Monitoring the metrics of the database hosts is critical. By keeping Swap and Physical Memory usage within allowable limits, you’ll ensure that there is enough memory for queries to be executed and connections to be created. By monitoring Disk Utilization, you can map growth patterns and better plan for capacity upgrades. If you’re using ClusterControl, you would have seen metrics like CPU utilization, Disk, Network Interface , Swap memory usage, physical memory usage, free physical memory, processes and event logs. 

In this blog, we will discuss generic host statistics  CPU, disk, network and memory and the meaning of the data. This is a follow-up to an earlier blog post on Galera metrics monitoring, where we covered the different WSREP variables and how to determine whether cluster members are able to catch up with certifying and applying of write-sets.

So let’s have a look at these metrics. Below is a screenshot of the "Hosts" section of the ClusterControl Overview tab.

What we can see here is some basic information on node health. Ping (shown here in microseconds) can be useful in catching up some network issues or cases when a node is so overloaded that it cannot keep up with network requests. It can also give you some estimation on maximum possible Galera performance - write-set certification requires the write-set to be transferred to all nodes to check if it can be committed to the cluster. This basically sets a very strict limitation, known also as a Callaghan’s Law: "a given row can’t be modified more than once per RTT". As long as modifications are split across many rows, network latency is not that problematic - it adds to the given DML’s latency, but, in the meantime, the application can execute queries which access and modify other parts of the database - those queries can execute in parallel, and they won’t be affected by a RTT length. The problem begins to show up when some of the rows are more frequently modified and hotspots are being created - in such case your application might be severely impacted when it comes to write performance.

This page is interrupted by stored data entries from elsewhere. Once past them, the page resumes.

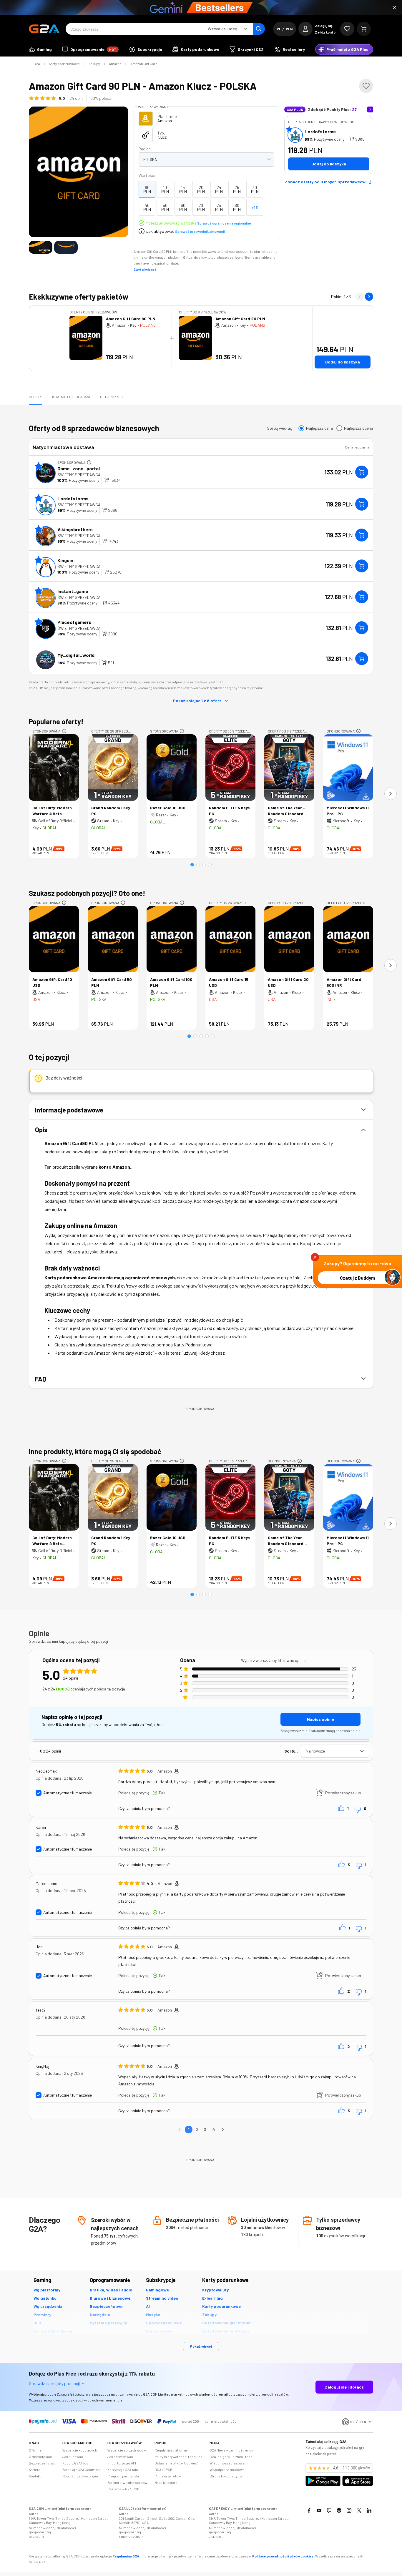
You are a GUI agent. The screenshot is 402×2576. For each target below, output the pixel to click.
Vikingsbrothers (75, 529)
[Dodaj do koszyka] (361, 472)
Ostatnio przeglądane (71, 397)
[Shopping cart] (364, 29)
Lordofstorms (320, 131)
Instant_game (72, 591)
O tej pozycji (112, 397)
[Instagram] (349, 2510)
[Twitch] (329, 2510)
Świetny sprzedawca (79, 474)
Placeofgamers (74, 622)
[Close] (394, 8)
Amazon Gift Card (143, 64)
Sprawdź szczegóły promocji (54, 2383)
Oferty (35, 397)
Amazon (115, 64)
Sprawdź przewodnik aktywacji (200, 231)
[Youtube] (319, 2510)
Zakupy (94, 64)
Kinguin (65, 560)
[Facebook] (309, 2510)
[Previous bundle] (360, 297)
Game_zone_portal (78, 468)
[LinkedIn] (369, 2510)
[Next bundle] (369, 297)
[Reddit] (339, 2510)
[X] (359, 2510)
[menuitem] (40, 49)
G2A (37, 64)
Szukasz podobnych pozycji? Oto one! (87, 893)
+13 (255, 207)
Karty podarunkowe (64, 64)
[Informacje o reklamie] (89, 462)
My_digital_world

Next column  "CPU Util / Steal (%)". This is important in virtual environments. We can get here information about a node’s CPU utilization and the CPU "stealed" by hypervisor. Virtualization offers the ability to over-subscribe the CPU between multiple instances because not all instances need CPU at the same time. This number will be high if you’re having too many VMs on the host, this may lead to inconsistent performance for the user. Short note  utilization is shown as 0-1 range, so 0.91 from the screenshot above means that node use 91% of its CPU - fairly high utilization which should be investigated further (you can check ps output, top output, MySQL’s SHOW PROCESSLIST).

"Loadavg 1 / 5 / 15" column gives us information about load average from the last 1, 5 and 15 minutes on each node of the cluster. Load average shows how many processes were running at a given time - for example, let’s say we have 8 cores in the server and load average from last 5 minutes is 6. This means that, on average, during last 5 minutes, six threads were asking for a CPU. CPU utilization was 6/8 - 75%. Let’s assume we have 4 cores in the server and load average for last 15 minutes was also 6. Again, six threads were asking for CPU but in this case it means that CPU utilization was 100% and threads had to compete for CPU cycles - 6 threads / 4 cores. Server was overloaded at that time.

"Net tx/s / rx/s"  this column is all about network utilization - it shows data regarding network traffic to and from a given node. It may sound boring but this metric can be one of the key metrics an administrator will be looking at in an AWS environment. Amazon’s cloud is great for flexibility but, especially with smaller instances, the network can become a significant bottleneck - regular traffic uses the network, EBS volumes use the network. It’s not uncommon that the network limitation force users to upgrade their instances to higher types.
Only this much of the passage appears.